O número do processo pode não ser o número da decisão
Valor da causa, pedido inicial, cálculo da parte contrária e condenação estimada cumprem funções diferentes. Utilizar qualquer um deles automaticamente como provisão cria distorções que se acumulam na carteira e afetam a percepção do risco.
O valor gerencial precisa nascer de uma metodologia definida: quais eventos alteram a estimativa, quais premissas correspondem a cada classificação de risco e qual profundidade de cálculo é necessária para cada faixa de materialidade.
Sem uniformidade, a carteira perde comparabilidade
Se cada responsável escolhe uma base distinta para processos semelhantes, o consolidado reúne números que parecem compatíveis, mas foram produzidos por lógicas diferentes. O problema não está apenas no total: está na impossibilidade de explicar suas variações.
Critérios uniformes permitem comparar unidades, escritórios, teses e períodos. Também tornam mais simples identificar quando uma mudança decorre do andamento processual e quando nasce apenas de uma alteração metodológica.
A provisão precisa conversar com o jurídico e o financeiro
O jurídico domina o contexto processual; o financeiro precisa de consistência, periodicidade e rastreabilidade. Uma boa estrutura não força uma área a trabalhar com a linguagem da outra. Ela cria uma informação intermediária que ambas conseguem compreender e validar.

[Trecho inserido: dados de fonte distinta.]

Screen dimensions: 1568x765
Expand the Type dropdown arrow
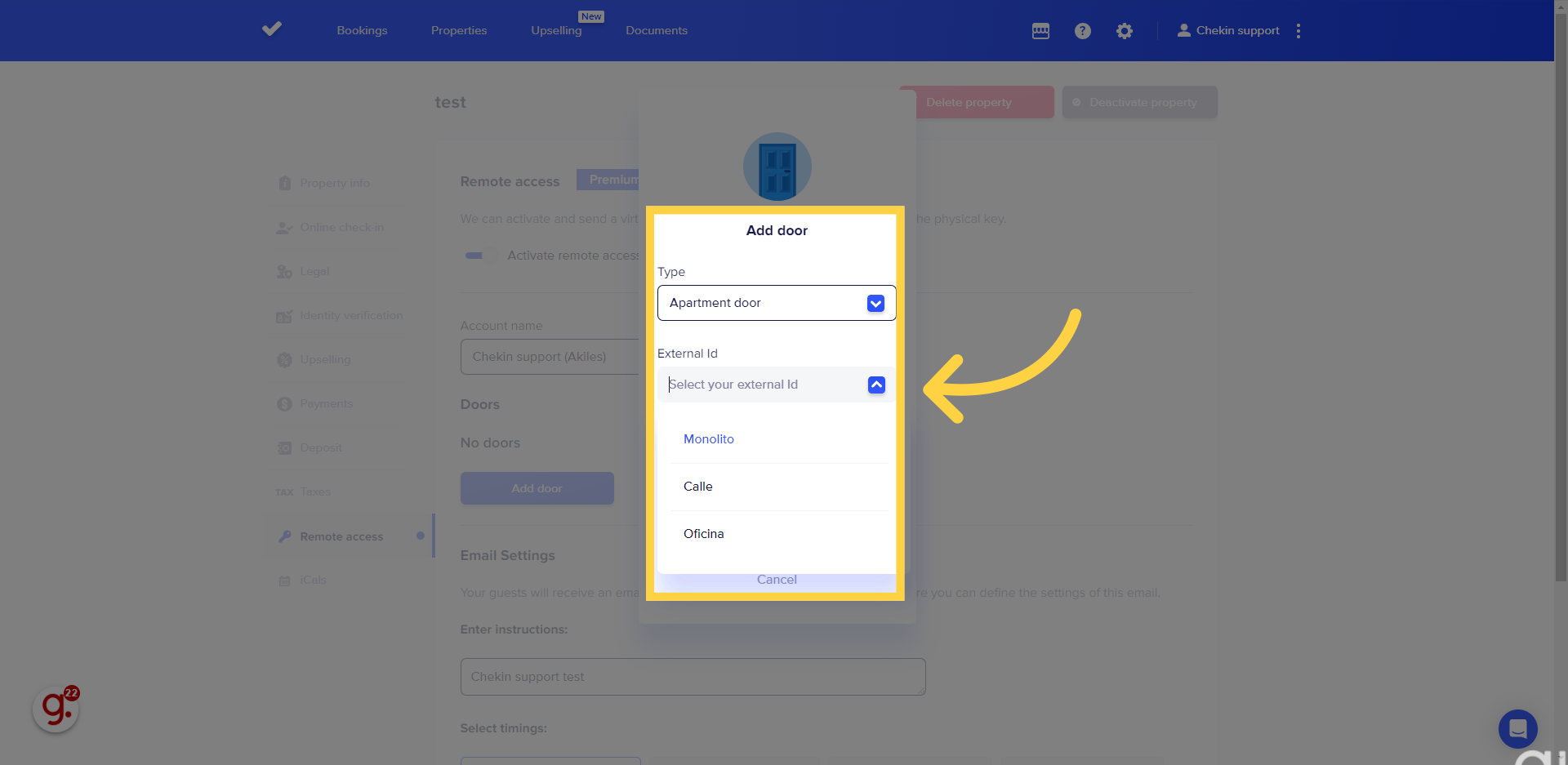[875, 304]
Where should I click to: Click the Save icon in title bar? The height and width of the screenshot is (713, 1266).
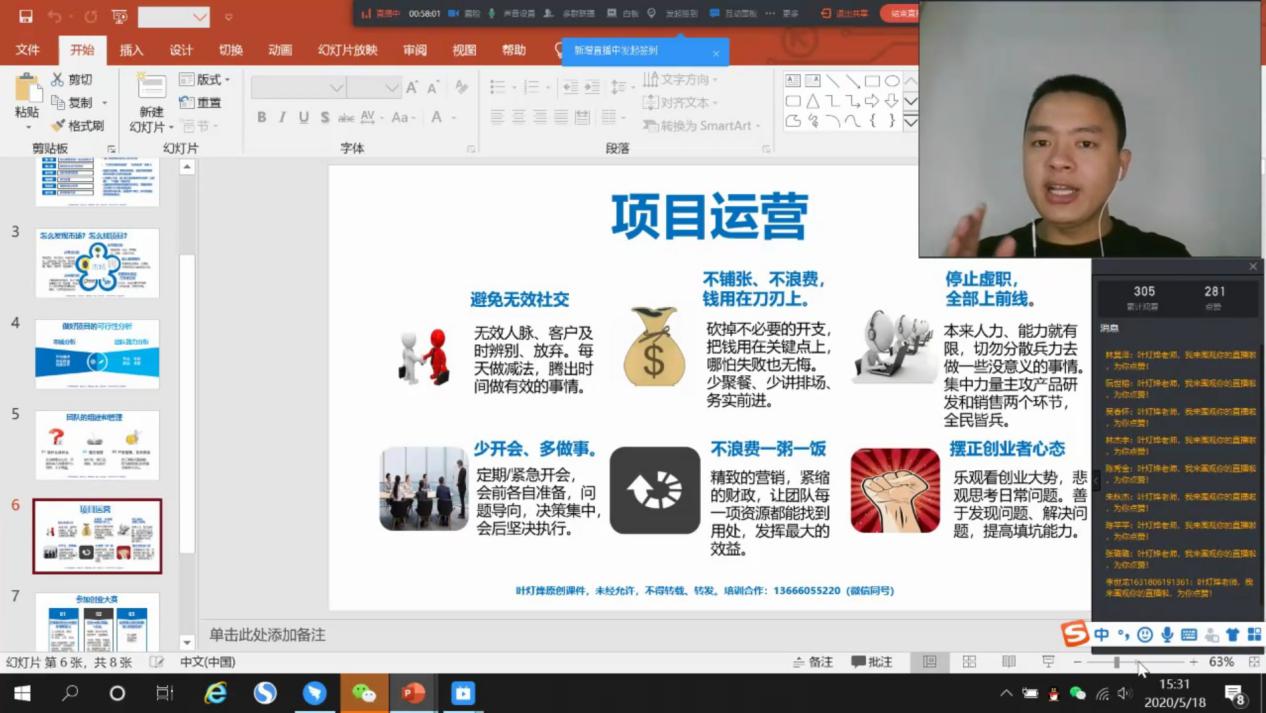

Isso exige registrar as premissas essenciais, manter histórico de alterações e apresentar o resultado em um nível de detalhe compatível com a decisão que será tomada.
Previsibilidade é consequência de rotina, não de um relatório isolado
Uma fotografia pontual envelhece rapidamente. A gestão do passivo depende de marcos de atualização, responsáveis definidos e controles para evitar que processos relevantes permaneçam com valores antigos ou incompletos.
Quando a metodologia se torna rotina, a provisão deixa de ser apenas obrigação de fechamento e passa a apoiar negociação, priorização, orçamento e avaliação das causas que geram exposição.